Em Barrelas (procurem nos mapas por Vila Nova de Paiva) existe uma das maravilhas do mundo, segundo o olhar fresco de Malhadinhas, para quem o planeta ia dali até Aveiro, onde comprava o sal que vendia pelas Terras do Demo: a maravilha é a cruz mudéjar, que ele e o povo atribuem a um mítico rei visigótico, mas que é coisa do século X ou XI. No fundo é uma cruz bizantina, de ferro, que foi ali parar sabe-se lá como, e que o célebre maneta, o general Loison dos exércitos de Napoleão, por achar sem valor não saqueou. Vejam aqui a foto:

cruz mudejar

A igreja, que é românica por fora e barroca por dentro, vale a visita, com ou sem cruz. Mas a melhor história da terra é a do juiz.
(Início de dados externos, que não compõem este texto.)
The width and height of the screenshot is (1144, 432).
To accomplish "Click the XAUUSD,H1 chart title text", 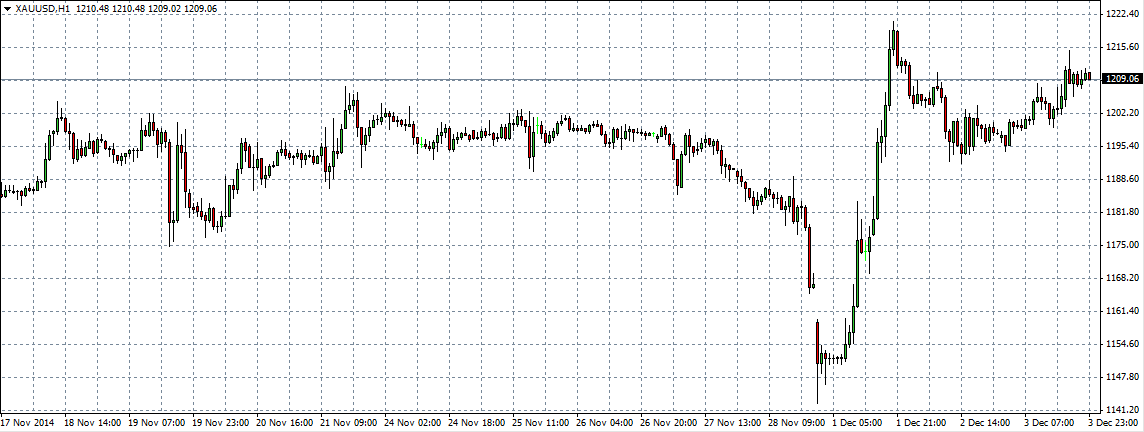I will (42, 8).
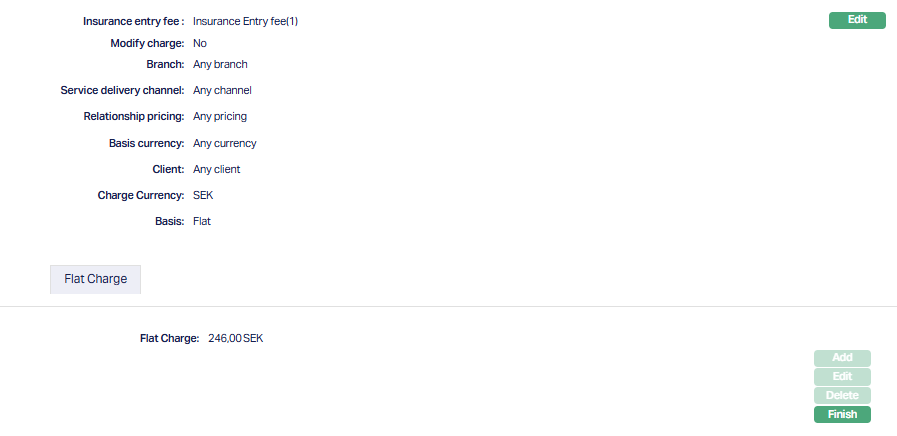Screen dimensions: 897x436
Task: Click the Charge Currency label
Action: pos(140,195)
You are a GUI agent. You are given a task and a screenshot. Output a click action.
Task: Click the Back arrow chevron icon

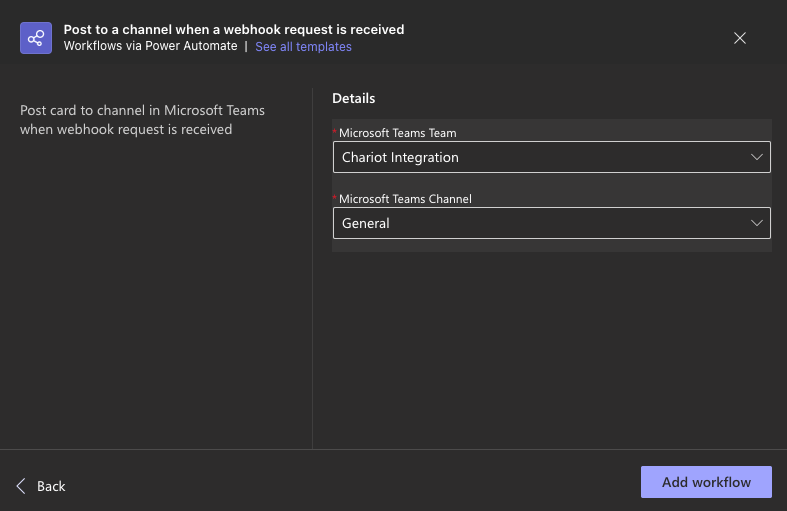[x=21, y=486]
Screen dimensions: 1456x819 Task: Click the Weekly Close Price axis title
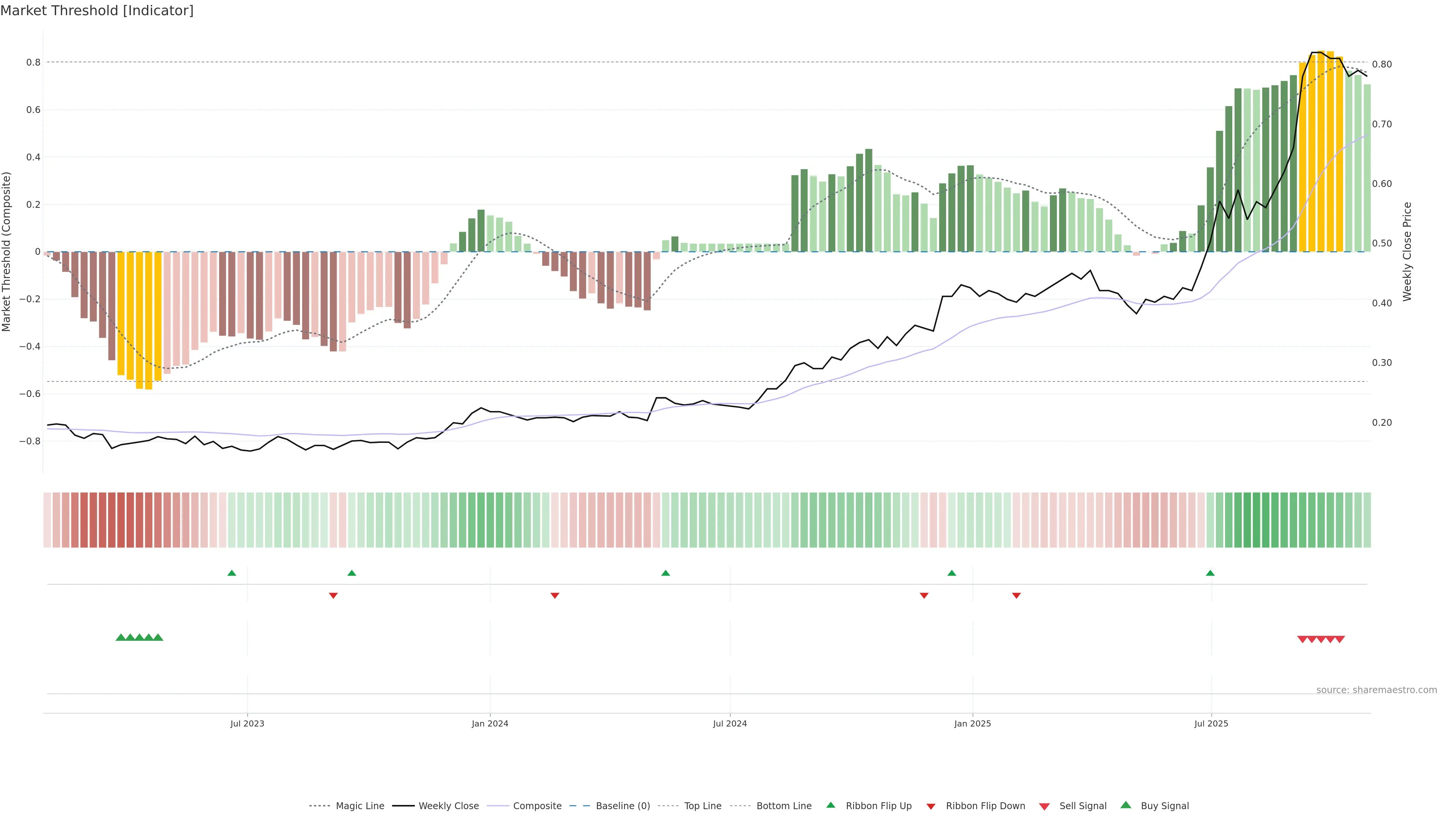[x=1407, y=251]
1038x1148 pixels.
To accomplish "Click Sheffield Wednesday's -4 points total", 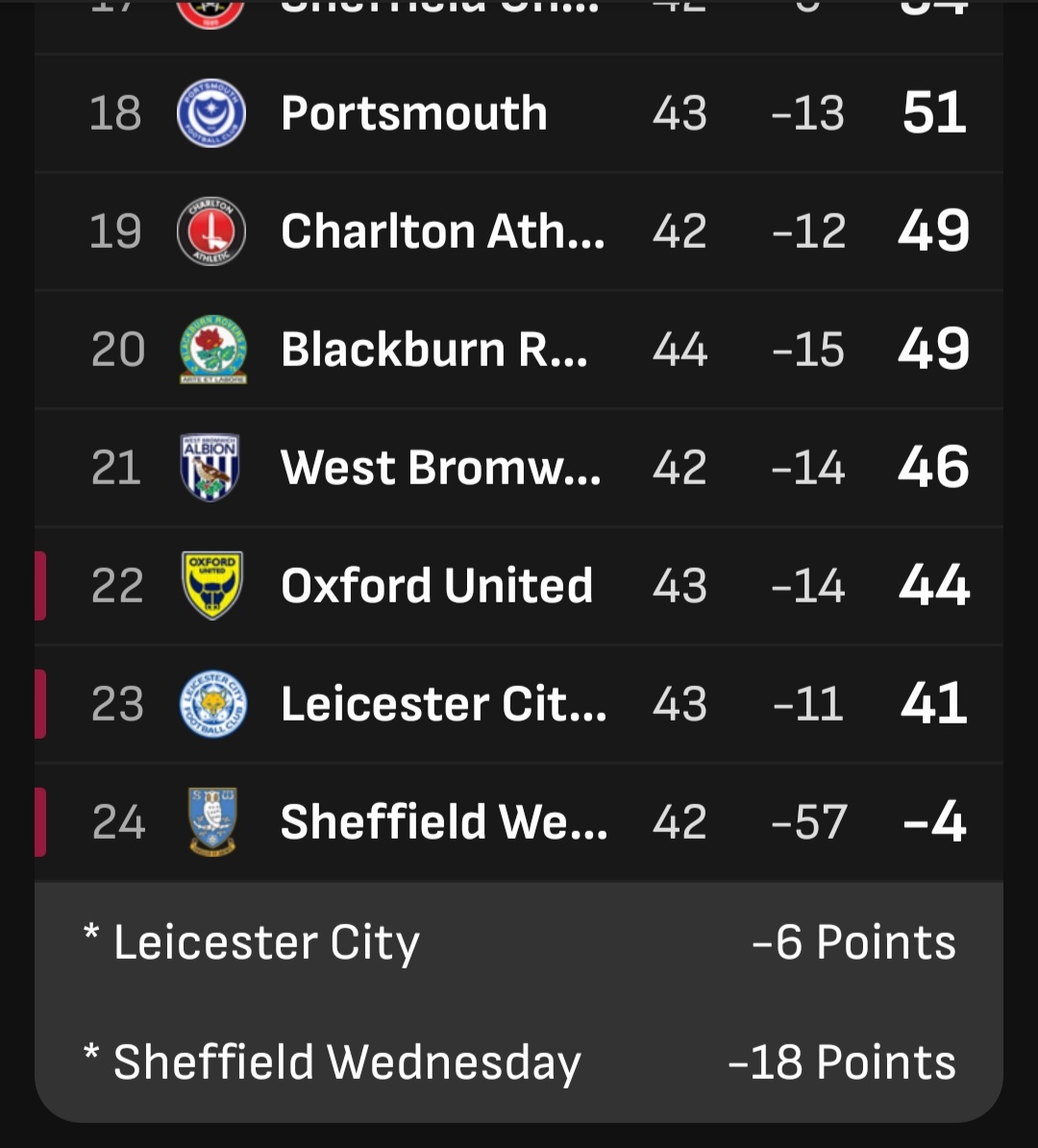I will pos(934,822).
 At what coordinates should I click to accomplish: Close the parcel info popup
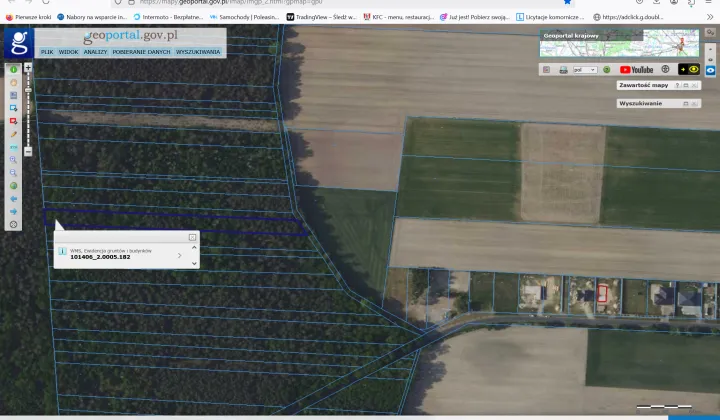(x=192, y=237)
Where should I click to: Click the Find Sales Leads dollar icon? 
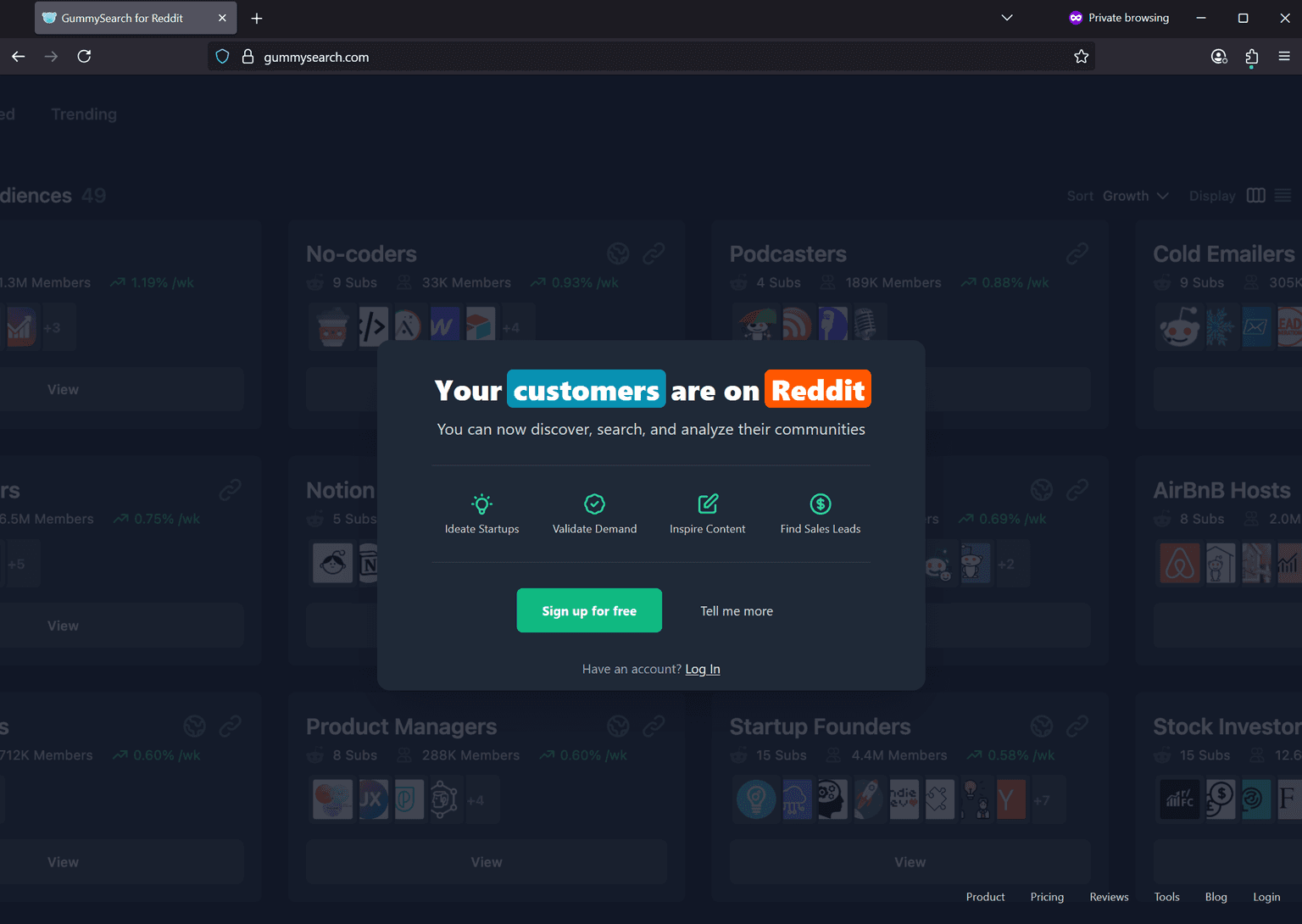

Reza a coisa (que não há de ser lenda, pois mais de três pessoas ma contaram), que um homem se pôs a namorar uma moça toleirona, mas herdeira, com o único fito de lhe sacar o guito. Pois a moça, menos palerma, mais palerma, lá descobriu a baderna e pô-lo a andar, trocando-o por outro melhor, que a queria só por amor. Casaram e foram felizes (não sei se tiveram petizes).

Acontece, porém (estas coisas ninguém sabe ao certo de onde vêm) que o seu marido, numa noite infernal, teve uma dor de dentes descomunal. Sabem como então se tratava um dente? Com um litro de aguardente! Foi assim que o homem foi à taberna, onde, por acaso estava o outro enguiço a jogar. E eis que o outro se quer vingar. Deu portanto o seu lugar no  jogo ao marido da ex-amada, dizendo-lhe para se distrair. E escapuliu-se para a cama da ex-namorada onde, por vingança, e sem nada dizer, com o pretexto de o dente lhe estar a doer, se serviu da ex-amada, que ou gostou ou não deu por nada, confundindo-o com o marido querido, embora o achasse demasiado frio.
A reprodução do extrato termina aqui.